Il dubbio sulla compatibilità tra il diritto nazionale e le direttive
Il dubbio sulla compatibilità tra il diritto nazionale e le direttive discende da tre considerazioni.
1.In primo luogo, che, alla luce del diritto dell’Unione, il meccanismo incentivante dovrebbe agevolare la promozione della produzione di energia da fonti rinnovabili, favorendo l’investimento nella realizzazione di nuovi impianti o nel potenziamento di quelli esistenti, mediante un contributo pubblico a sostegno dei relativi costi. Contrariamente a questo principio, invece, il cosiddetto incentivo negativo comporta che, nel caso in cui il prezzo zonale orario dell’energia aumenti, le imprese, pur avendo effettuato degli investimenti, non ottengono alcuna sovvenzione che ne riduca il costo, anzi. Nel caso specifico sono le imprese a riversare al GSE parte degli introiti derivati dalla vendita sul mercato dell’energia prodotta, con conseguente perdita di interesse ad investire nel settore.

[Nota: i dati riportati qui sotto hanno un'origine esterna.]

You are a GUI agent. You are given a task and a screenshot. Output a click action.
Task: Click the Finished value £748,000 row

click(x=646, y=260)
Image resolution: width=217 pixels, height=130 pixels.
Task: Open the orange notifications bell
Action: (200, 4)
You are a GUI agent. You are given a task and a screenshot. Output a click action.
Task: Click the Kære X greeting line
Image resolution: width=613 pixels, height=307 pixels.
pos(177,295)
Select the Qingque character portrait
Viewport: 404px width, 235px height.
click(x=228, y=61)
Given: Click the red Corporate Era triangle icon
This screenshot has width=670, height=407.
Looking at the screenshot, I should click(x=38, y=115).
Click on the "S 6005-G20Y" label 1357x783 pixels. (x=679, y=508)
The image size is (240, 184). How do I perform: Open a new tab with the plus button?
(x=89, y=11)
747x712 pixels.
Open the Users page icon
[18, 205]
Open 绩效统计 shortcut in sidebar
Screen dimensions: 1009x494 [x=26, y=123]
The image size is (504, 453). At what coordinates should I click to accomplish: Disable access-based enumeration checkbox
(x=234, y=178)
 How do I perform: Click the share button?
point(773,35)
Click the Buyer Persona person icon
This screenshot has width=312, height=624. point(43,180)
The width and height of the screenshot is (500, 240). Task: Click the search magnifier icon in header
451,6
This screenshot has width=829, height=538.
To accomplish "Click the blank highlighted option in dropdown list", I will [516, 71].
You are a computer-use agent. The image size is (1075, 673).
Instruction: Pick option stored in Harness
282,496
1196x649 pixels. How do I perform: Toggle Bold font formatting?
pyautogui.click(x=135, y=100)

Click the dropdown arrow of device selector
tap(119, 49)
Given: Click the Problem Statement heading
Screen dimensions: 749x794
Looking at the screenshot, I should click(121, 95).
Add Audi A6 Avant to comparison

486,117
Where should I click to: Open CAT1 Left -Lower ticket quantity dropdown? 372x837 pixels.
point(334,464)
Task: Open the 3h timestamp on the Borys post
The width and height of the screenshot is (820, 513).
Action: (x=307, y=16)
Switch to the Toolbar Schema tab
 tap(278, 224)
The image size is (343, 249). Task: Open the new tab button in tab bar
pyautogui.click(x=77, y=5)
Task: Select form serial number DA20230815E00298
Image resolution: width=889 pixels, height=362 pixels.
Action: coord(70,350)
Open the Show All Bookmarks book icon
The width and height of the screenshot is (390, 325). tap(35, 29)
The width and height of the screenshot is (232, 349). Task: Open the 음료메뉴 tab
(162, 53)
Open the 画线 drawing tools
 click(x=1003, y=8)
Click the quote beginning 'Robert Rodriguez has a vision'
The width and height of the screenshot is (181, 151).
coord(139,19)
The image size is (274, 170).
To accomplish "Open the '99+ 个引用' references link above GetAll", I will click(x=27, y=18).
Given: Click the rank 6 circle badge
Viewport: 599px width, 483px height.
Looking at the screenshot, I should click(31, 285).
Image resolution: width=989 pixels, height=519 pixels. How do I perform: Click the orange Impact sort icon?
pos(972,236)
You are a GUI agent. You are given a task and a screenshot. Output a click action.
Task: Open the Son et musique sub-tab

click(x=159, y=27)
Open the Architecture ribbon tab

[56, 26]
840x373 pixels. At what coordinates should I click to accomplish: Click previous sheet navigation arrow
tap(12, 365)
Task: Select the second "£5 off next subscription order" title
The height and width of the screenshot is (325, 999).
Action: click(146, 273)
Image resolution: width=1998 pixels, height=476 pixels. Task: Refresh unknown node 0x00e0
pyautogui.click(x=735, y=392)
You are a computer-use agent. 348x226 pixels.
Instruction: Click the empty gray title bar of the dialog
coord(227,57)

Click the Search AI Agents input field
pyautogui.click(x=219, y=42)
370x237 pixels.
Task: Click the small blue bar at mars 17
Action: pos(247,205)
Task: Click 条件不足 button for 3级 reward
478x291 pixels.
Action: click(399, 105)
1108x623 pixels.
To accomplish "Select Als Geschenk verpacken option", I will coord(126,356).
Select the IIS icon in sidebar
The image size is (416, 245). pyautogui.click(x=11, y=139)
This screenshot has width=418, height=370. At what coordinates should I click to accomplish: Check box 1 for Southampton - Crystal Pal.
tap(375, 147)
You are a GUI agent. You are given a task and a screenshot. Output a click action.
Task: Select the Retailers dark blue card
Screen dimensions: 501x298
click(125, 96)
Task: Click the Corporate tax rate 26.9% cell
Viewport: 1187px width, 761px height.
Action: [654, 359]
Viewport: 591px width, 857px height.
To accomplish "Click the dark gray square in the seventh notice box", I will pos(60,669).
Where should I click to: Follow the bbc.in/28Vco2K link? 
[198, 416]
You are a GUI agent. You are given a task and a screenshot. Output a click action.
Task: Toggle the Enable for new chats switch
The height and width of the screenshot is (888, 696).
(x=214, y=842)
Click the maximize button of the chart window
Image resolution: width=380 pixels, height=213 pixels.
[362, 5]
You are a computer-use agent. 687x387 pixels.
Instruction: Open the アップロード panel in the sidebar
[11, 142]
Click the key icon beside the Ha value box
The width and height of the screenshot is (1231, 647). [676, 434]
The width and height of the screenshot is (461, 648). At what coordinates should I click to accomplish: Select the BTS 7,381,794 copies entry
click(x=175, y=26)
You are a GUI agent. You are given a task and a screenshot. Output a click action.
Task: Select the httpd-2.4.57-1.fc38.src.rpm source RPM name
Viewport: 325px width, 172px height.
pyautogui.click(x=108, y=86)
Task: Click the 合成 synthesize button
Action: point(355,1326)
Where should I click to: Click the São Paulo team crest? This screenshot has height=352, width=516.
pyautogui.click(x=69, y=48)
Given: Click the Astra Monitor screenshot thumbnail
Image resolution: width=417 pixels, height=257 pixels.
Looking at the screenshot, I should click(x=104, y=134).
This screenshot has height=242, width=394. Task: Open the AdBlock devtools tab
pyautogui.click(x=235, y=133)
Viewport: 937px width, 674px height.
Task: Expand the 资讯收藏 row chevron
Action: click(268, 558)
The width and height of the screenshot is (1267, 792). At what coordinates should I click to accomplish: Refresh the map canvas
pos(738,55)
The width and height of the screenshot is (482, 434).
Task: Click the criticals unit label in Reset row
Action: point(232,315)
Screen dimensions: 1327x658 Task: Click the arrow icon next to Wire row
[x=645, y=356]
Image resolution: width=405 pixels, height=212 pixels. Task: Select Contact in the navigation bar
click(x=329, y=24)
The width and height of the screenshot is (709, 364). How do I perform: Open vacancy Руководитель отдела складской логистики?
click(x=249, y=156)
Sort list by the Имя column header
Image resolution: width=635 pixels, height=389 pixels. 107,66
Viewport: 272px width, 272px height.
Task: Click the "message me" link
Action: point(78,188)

2.In seconda battuta, bisogna riconoscere che l’incentivo negativo non può essere considerato come una contropartita per la garanzia di una tariffa costante, poiché le imprese vendono l’energia sul mercato esponendosi a rischi. L’obbligo di versare la differenza tra il prezzo di mercato e la tariffa prevista potrebbe limitare la loro capacità di adattamento alle dinamiche del mercato (tutelata dalle Direttive europee).
3.La cosiddetta tariffa “a due vie” è l’unico meccanismo incentivante per gli impianti di potenza pari o superiore a 250 kW, mentre quelli con una potenza inferiore possono optare per un regime diverso. Questa disparità solleva dubbi sulla sua conformità al principio di non discriminazione imposto dalle direttive.